3 February 06
Weekly 30/75/75 and Daily 31/77/77 Fractal Completion....
Fractal growth of equity valuation progression has proceeded
in perfect and precise order. The last posting identified a 31/77/60
0f 62-77 day x/2.5x/2-2.5x pattern. 31 January 2006 will be day 75 of
the third 62-77 day fractal. Day 31 and day 62, x and 2x,
respectively were perfect apogee days of this third growth fractal.
Elegant - consistent - perfect in its natural growth pattern that
appears to characterize the money/debt/asset complex system.
Deutschland's DAX recently made a multi year exhaustion gap to a new
high. Will the Wilshire follow the pattern over the nest three days
and have a terminal exhaustion gap near 2.5x or the 77th day of its
third daily fractal or will it falter? Recent smaller scale 2.5x
fractal patterns have faltered, providing fractal information that day 77
(2.5X) of the third fractal will not best the apogee valuation of day 62(2x).

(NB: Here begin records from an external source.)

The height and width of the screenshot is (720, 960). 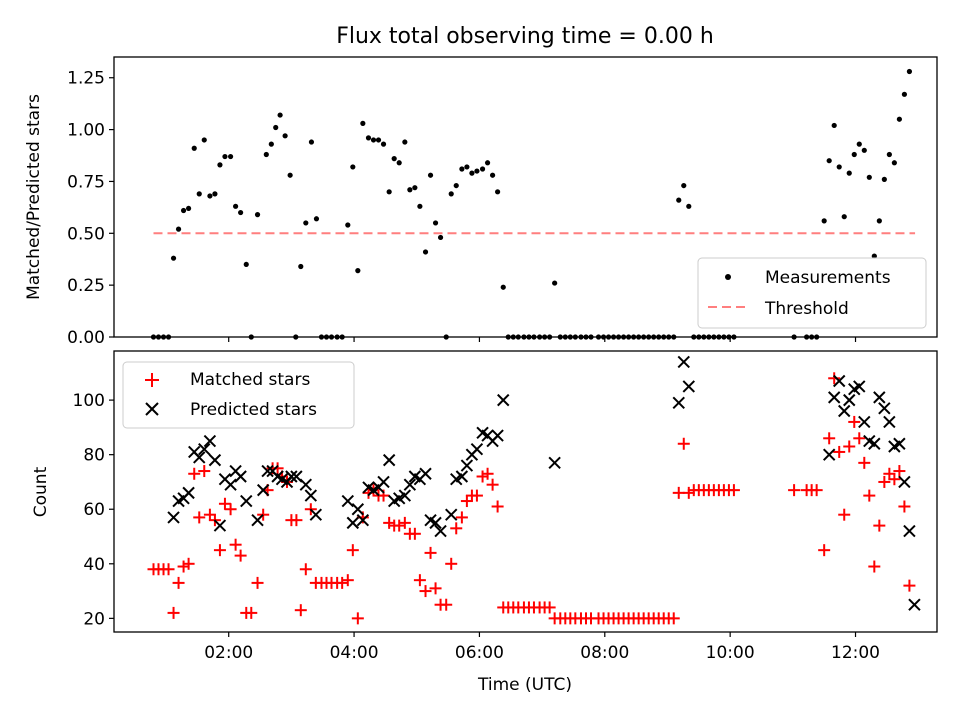 What do you see at coordinates (480, 653) in the screenshot?
I see `bottom-xtick-label: 06:00` at bounding box center [480, 653].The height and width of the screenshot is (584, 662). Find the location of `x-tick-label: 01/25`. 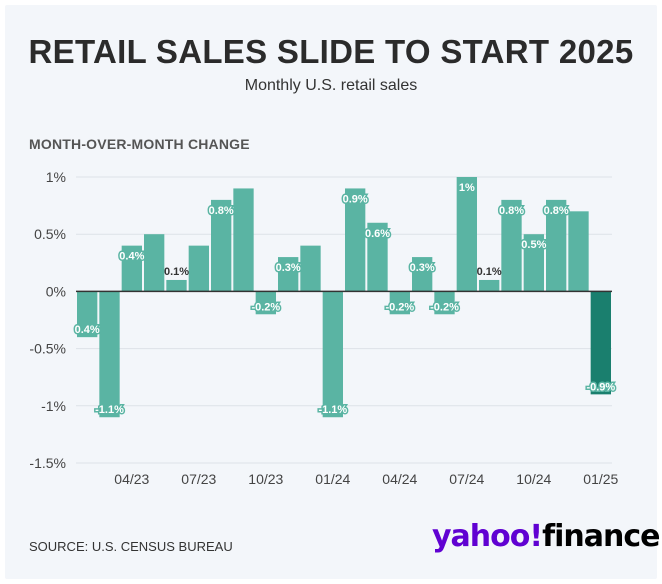

x-tick-label: 01/25 is located at coordinates (600, 479).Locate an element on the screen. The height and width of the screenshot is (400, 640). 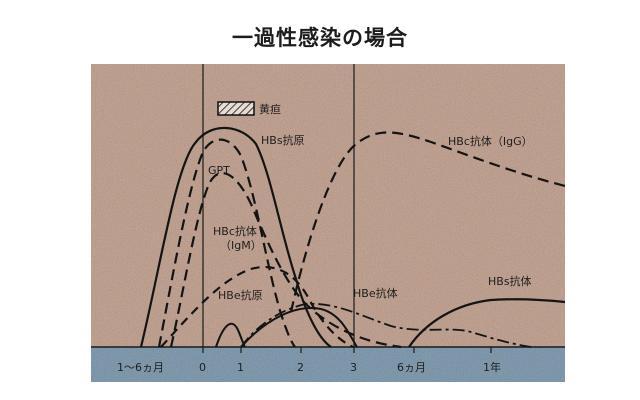
jaundice-legend-label: 黄疸 is located at coordinates (270, 110).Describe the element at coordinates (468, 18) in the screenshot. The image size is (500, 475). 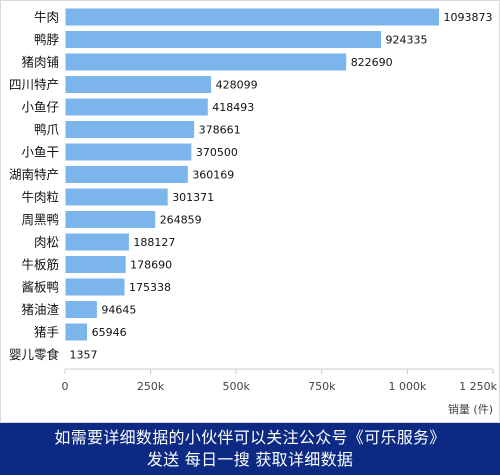
I see `value-label: 1093873` at that location.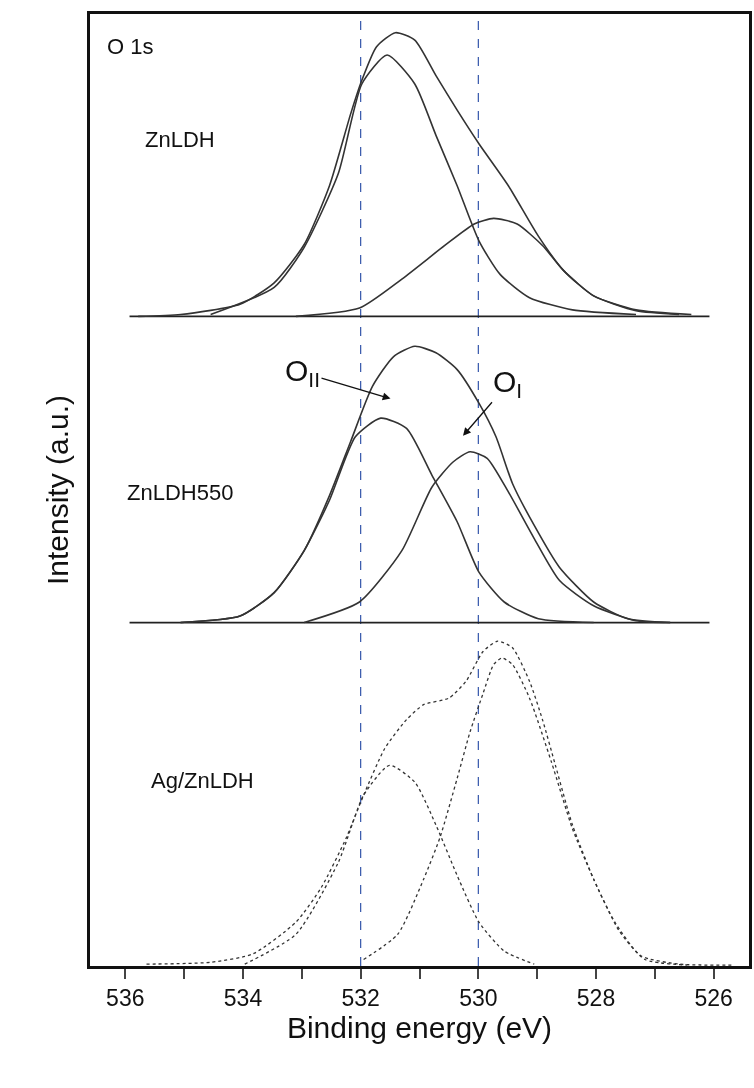 This screenshot has width=754, height=1088. What do you see at coordinates (596, 998) in the screenshot?
I see `x-tick-label: 528` at bounding box center [596, 998].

The lenders of the world have united in their greed and imprudence.
The interest rate lowering actions of the Fed in 2001-2003 can account
for only a portion of the current insanity that typifies the
indebtedness, the negative US saving rates, and pensionlessness of the
US citizen. The amount of money in the US and the world that has been
created through the circa early twenty-first century 'sub prime, LIBOR
based , interest only' lending practices makes .... the 10 percent
marginal buying of stocks in the late 1920's, John's Law's money
pyramid scheme creating the 1720-21 French debacle, and the
unregulated state banking practices and odd local and state currencies
of the early 1830's resulting in the sky high pre-panic 1837 real
estate valuations in Katrina's southeastern state areas...look small
and puny. The world is in trouble. Regarding the internet valuations
in the early 2000 the Chairman reflected that a bubble could only be
identified looking in retrospect. The same gentleman used the term
'froth' to prospectively characterize the real estate market in late
2005. A reckoning of the great proportions is in time's ante room.
Will this great reckoning occur in 2006 or will this year's crash be
followed by yet another higher lower-high recovery? Has the Fed,
through its interest rate increases, bought another cycle before the
baby boomers began to retire in the next few years? It is clear that
the fed cannot begin reducing short term interest rates before there
is evidence that inflation is under control. The CRB is at all time
high. Even Chinese goods made with cheap labor have a component of raw
material cost. And significant money that has been borrowed and
created via the housing bubble is now under ownership by the Eastern
world, who are energy poor, dollar rich, and share a commonality with
the Mideastern nations of the world in their intrinsic affinity to own
tangible wealth in terms of traditional precious metals.
Kuwait has recently confessed what the Saudis have not - that their
oil reserves are half of previously estimated. Perhaps the Saudis are
counting the pressure infused salt water in their oil caverns as
hydrocarbon equivalents. There are many many final barrels of oil in
Kuwait, Iraq, and Saudi Arabia. But their extraction will be pricier
in the near future and will occur in the face of an ever increasing
global demand created by both the foo foo service and speculative US
economy which can borrow, produce, circulate, recirculate, and spin
out dollars to its 'international business partners' via its fraggle
rock mirage economy and the real global players: the Asian and Asian
subcontinent growing giants whose translatable and transcontinental
service economies, real product economies, and engineering
intellectual property created by their educational systems are ever growing and
becoming earth dominant.
If the world economy continues to grow linearly and demand for oil
increases linearly, the growing mismatch between production and
consumption will suddenly result in unimaginable price increases.
Recently created dollars and world currencies through global housing
bubbles will compete for the remaining overestimated energy
commodities with a feedback collapse of the global economies. Add to
this the growing animosity of the fundamentalists' sentiment in Iran with
respect to their disposition of ample oil reserves. An independent
moderate Iraq no longer exits to balance the fundamentalism in Iran.
President Carter's Waterloo seems ready to reemerge.
What goes up inappropriately high, will compensatorily decrease in a
like manner. There are over 50 years of continuous economic growth
created by cyclical and rotating US governmental, corporate, and private
borrowing. Against the recent two years of Fed driven increasing short term
interest rates - in response to increasing money supply inflationary
pressures - the long end of the debt market, under global market
competitive forces, tells the real near term economic direction with
the greatest of clarity. Observe the ongoing inversion of short term
and long term interest rates. In one year, or maybe five years, who
will be the borrower of last resort? Expect the unexpected.